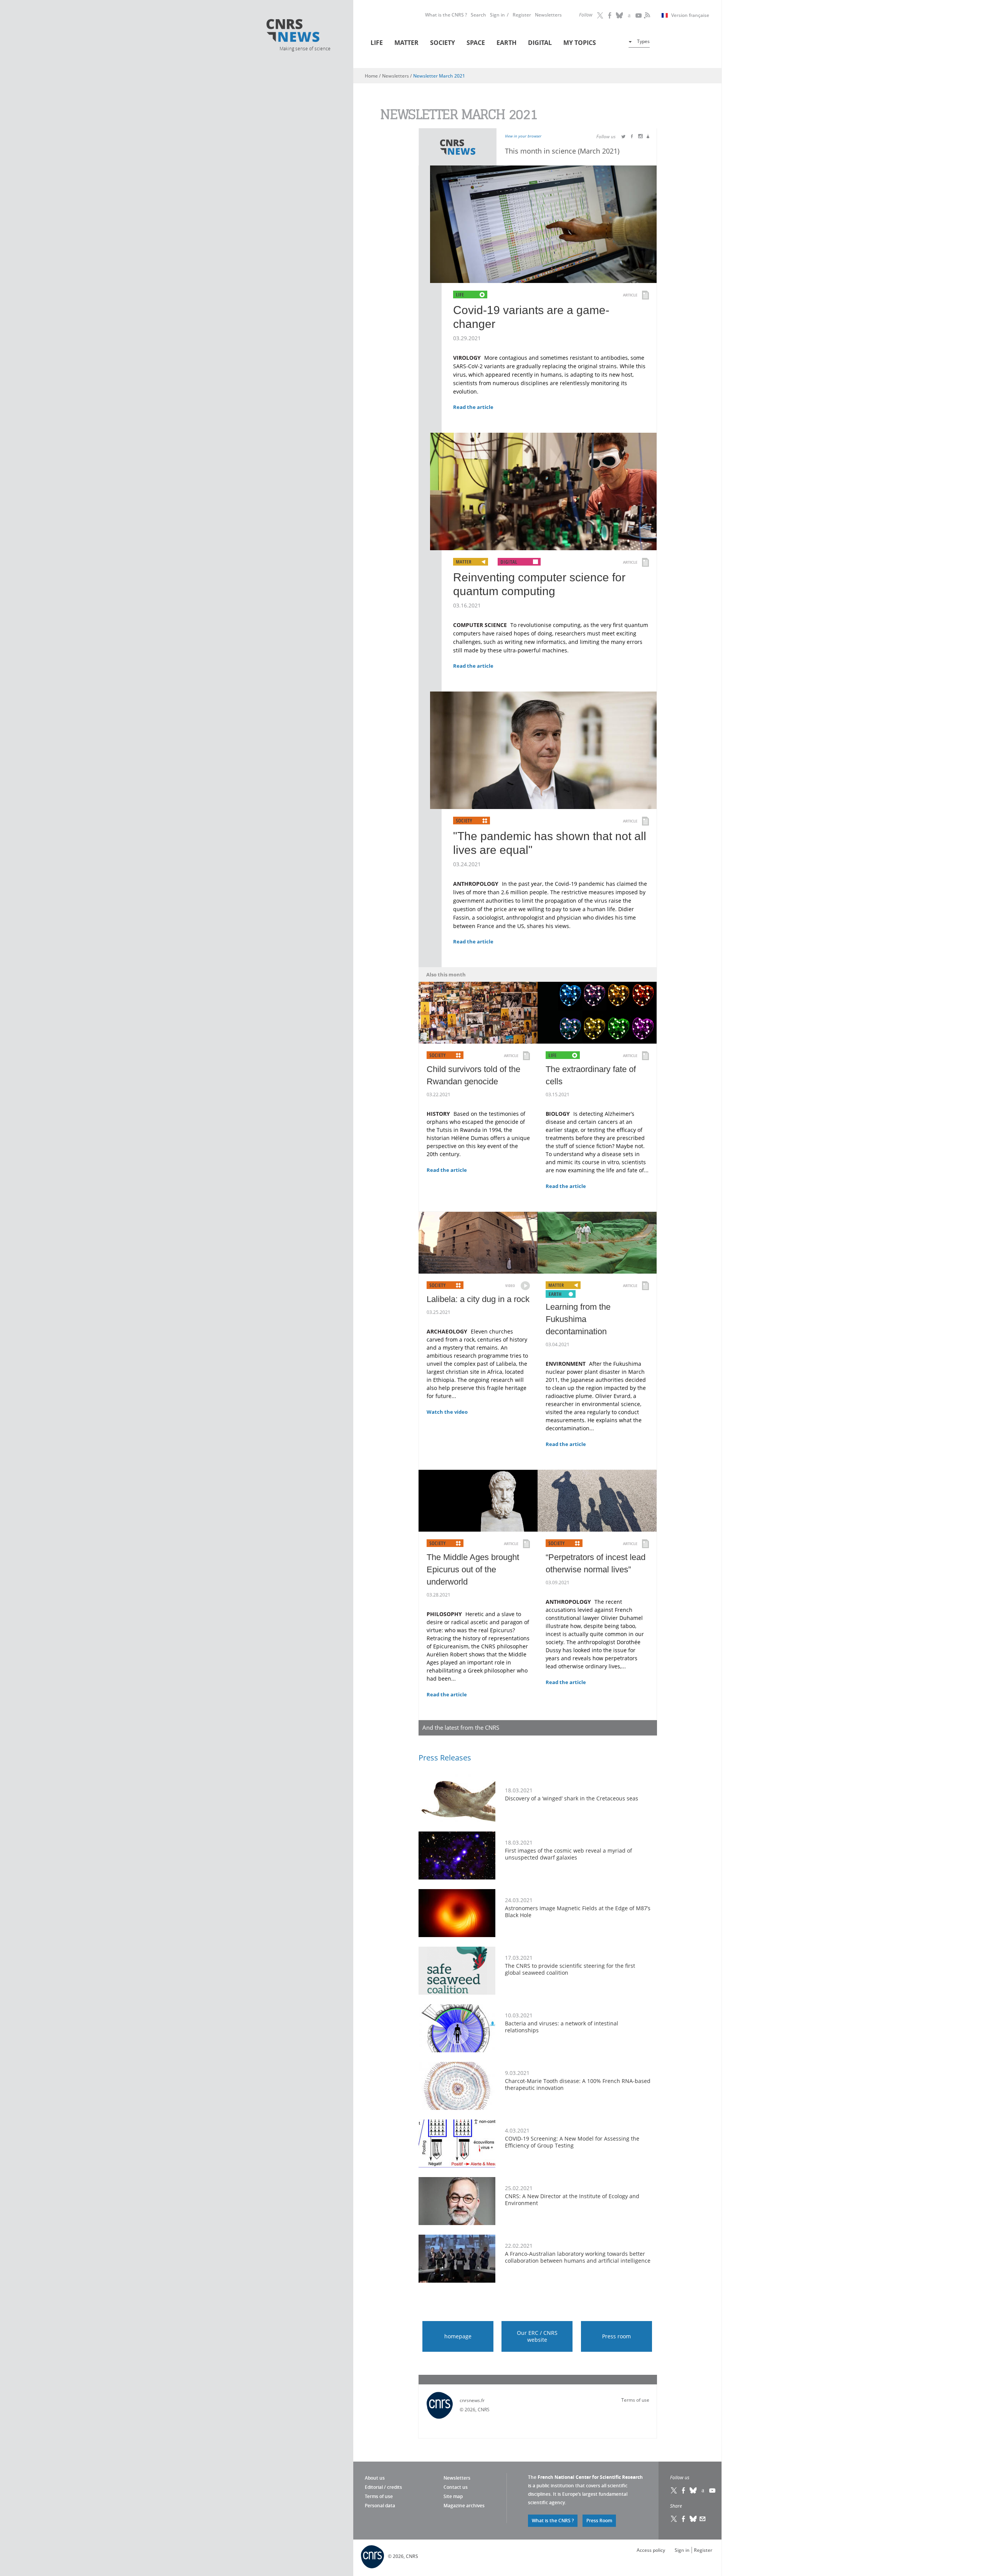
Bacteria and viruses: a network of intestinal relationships (561, 2027)
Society (442, 42)
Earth (506, 42)
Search (478, 15)
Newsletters (548, 15)
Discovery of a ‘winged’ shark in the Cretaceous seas (571, 1798)
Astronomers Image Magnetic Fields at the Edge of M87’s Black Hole (577, 1911)
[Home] (304, 31)
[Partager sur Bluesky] (693, 2519)
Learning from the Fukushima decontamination (578, 1319)
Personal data (380, 2505)
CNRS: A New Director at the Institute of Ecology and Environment (572, 2199)
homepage (458, 2336)
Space (476, 42)
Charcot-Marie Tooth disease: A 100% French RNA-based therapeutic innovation (577, 2084)
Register (522, 15)
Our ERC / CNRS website (537, 2336)
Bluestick (619, 15)
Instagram (629, 15)
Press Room (599, 2520)
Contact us (456, 2487)
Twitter (600, 15)
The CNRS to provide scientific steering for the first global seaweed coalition (570, 1969)
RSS (646, 15)
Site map (453, 2496)
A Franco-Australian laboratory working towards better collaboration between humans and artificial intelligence (577, 2257)
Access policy (651, 2550)
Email (703, 2519)
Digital (540, 42)
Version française (690, 15)
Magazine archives (464, 2505)
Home (371, 76)
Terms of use (635, 2400)
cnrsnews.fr (472, 2400)
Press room (616, 2336)
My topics (579, 42)
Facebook (610, 15)
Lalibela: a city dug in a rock (478, 1299)
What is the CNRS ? (446, 15)
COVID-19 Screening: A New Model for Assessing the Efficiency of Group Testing (572, 2142)
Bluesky (693, 2490)
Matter (406, 42)
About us (375, 2478)
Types (643, 41)
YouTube (638, 15)
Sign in (497, 15)
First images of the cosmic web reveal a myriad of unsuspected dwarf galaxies (568, 1854)
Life (377, 42)
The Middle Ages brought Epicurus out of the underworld (473, 1569)
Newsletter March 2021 (439, 76)
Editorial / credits (383, 2487)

◆ **Task to carry out**
Could you set down, exactly as written, every line from the start of the records above through the line containing "Space (476, 42)", leaving the pictures out?

◆ **Exercise response**
Bacteria and viruses: a network of intestinal relationships (561, 2027)
Society (442, 42)
Earth (506, 42)
Search (478, 15)
Newsletters (548, 15)
Discovery of a ‘winged’ shark in the Cretaceous seas (571, 1798)
Astronomers Image Magnetic Fields at the Edge of M87’s Black Hole (577, 1911)
[Home] (304, 31)
[Partager sur Bluesky] (693, 2519)
Learning from the Fukushima decontamination (578, 1319)
Personal data (380, 2505)
CNRS: A New Director at the Institute of Ecology and Environment (572, 2199)
homepage (458, 2336)
Space (476, 42)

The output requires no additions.